Aim of the exercise:
Return every one of the items below word for word, leaving out the pictures.

Raw records:

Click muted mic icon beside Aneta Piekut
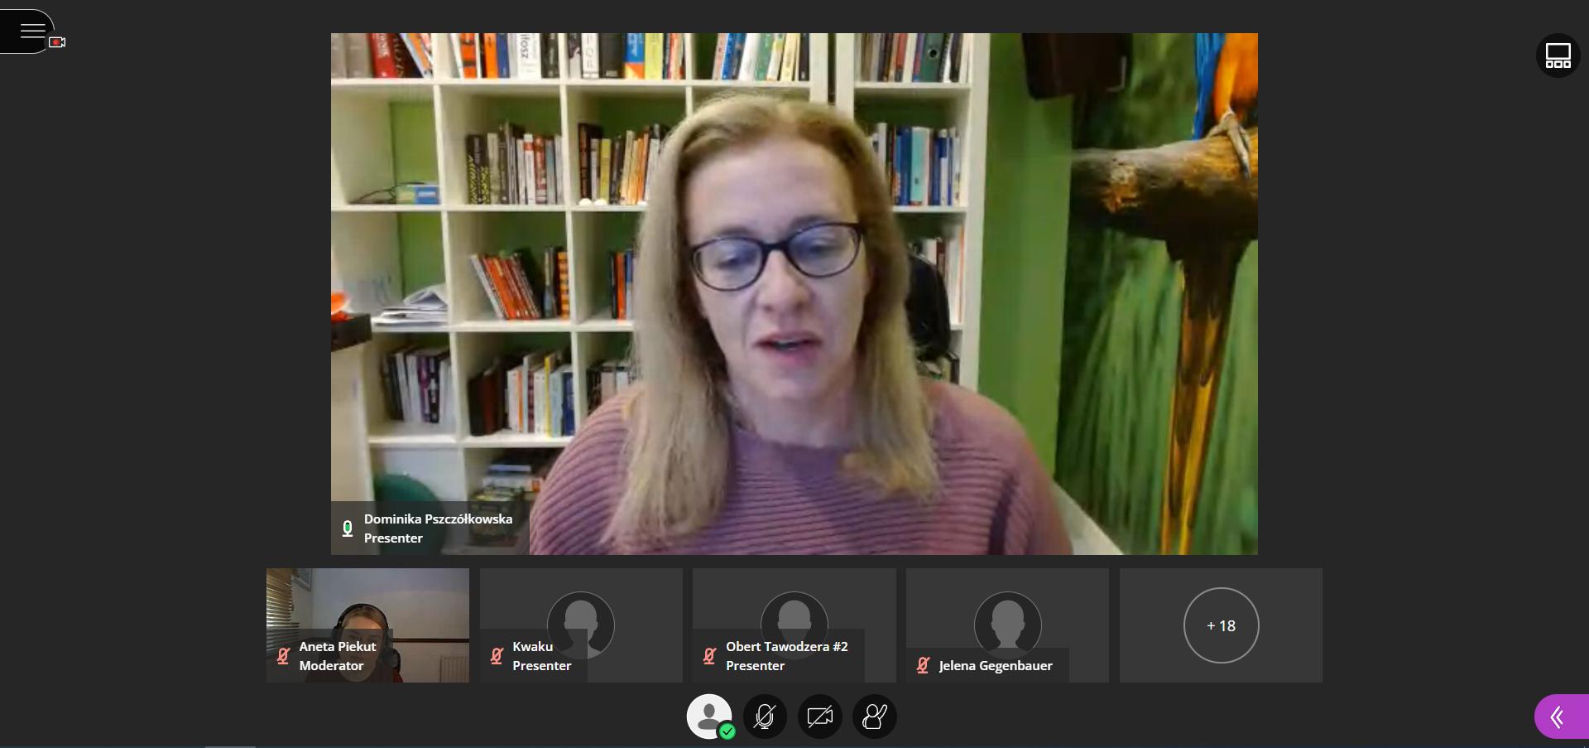This screenshot has width=1589, height=748. point(283,656)
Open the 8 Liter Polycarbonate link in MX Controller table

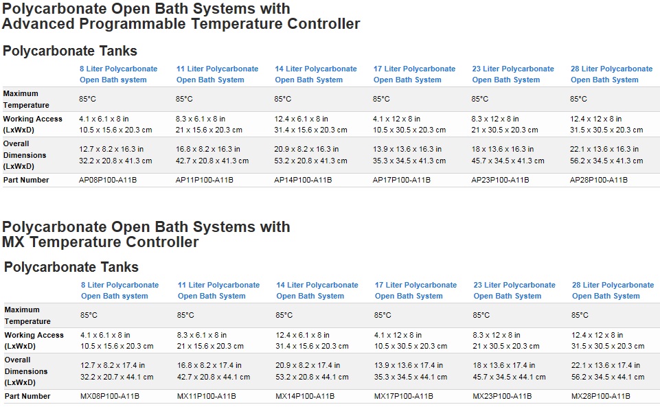pyautogui.click(x=120, y=290)
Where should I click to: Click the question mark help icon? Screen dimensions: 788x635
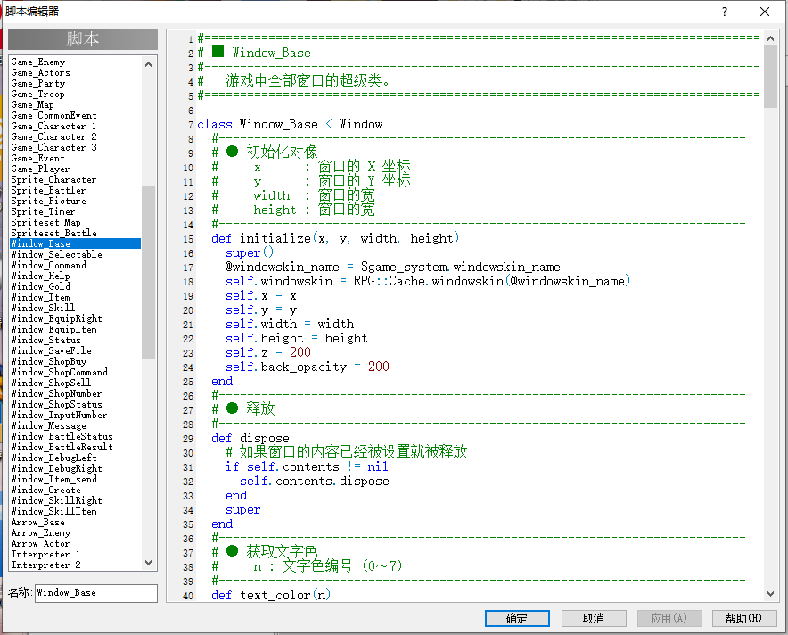coord(724,12)
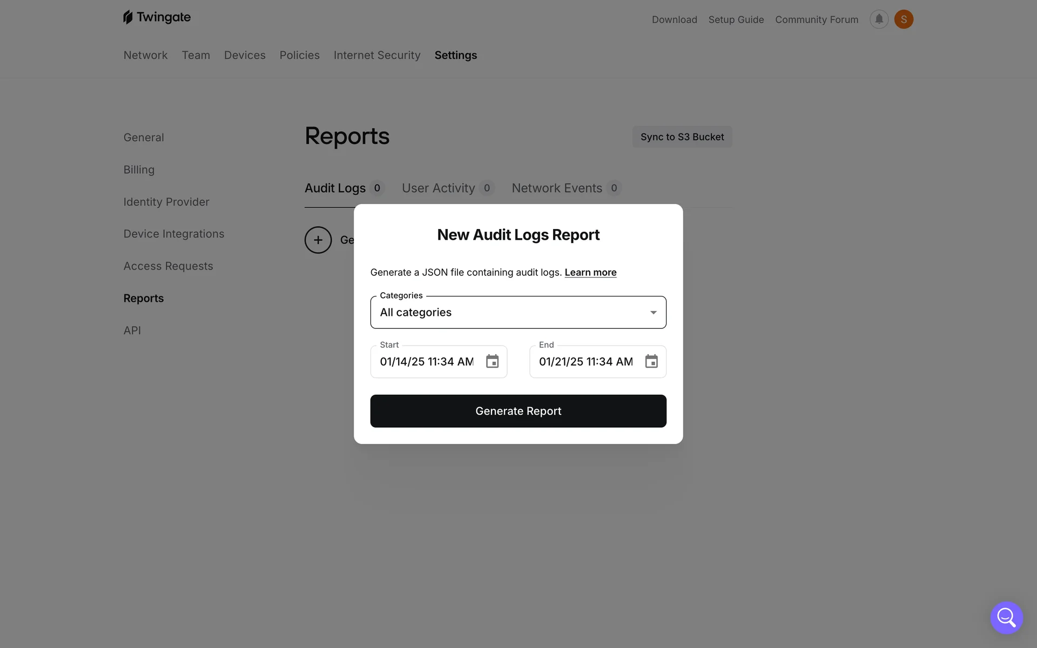Open the Device Integrations section
This screenshot has height=648, width=1037.
point(174,234)
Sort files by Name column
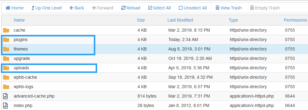 [x=19, y=20]
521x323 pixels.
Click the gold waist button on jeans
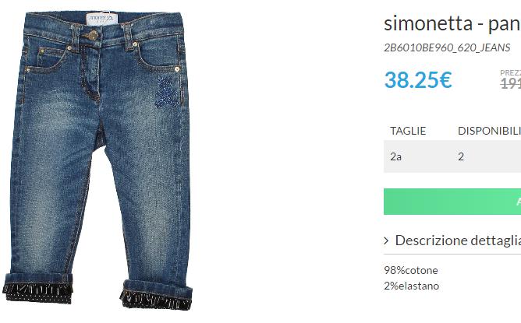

Complete answer:
Click muted mic icon beside Aneta Piekut
This screenshot has width=1589, height=748. point(283,656)
Open the 8 Liter Polycarbonate link in MX Controller table

pyautogui.click(x=120, y=290)
Where should I click to: Click the question mark help icon? Screen dimensions: 788x635
coord(724,12)
Open the Device Integrations section
This screenshot has height=648, width=1037.
point(174,234)
Sort files by Name column
 [x=19, y=20]
521x323 pixels.
Click the gold waist button on jeans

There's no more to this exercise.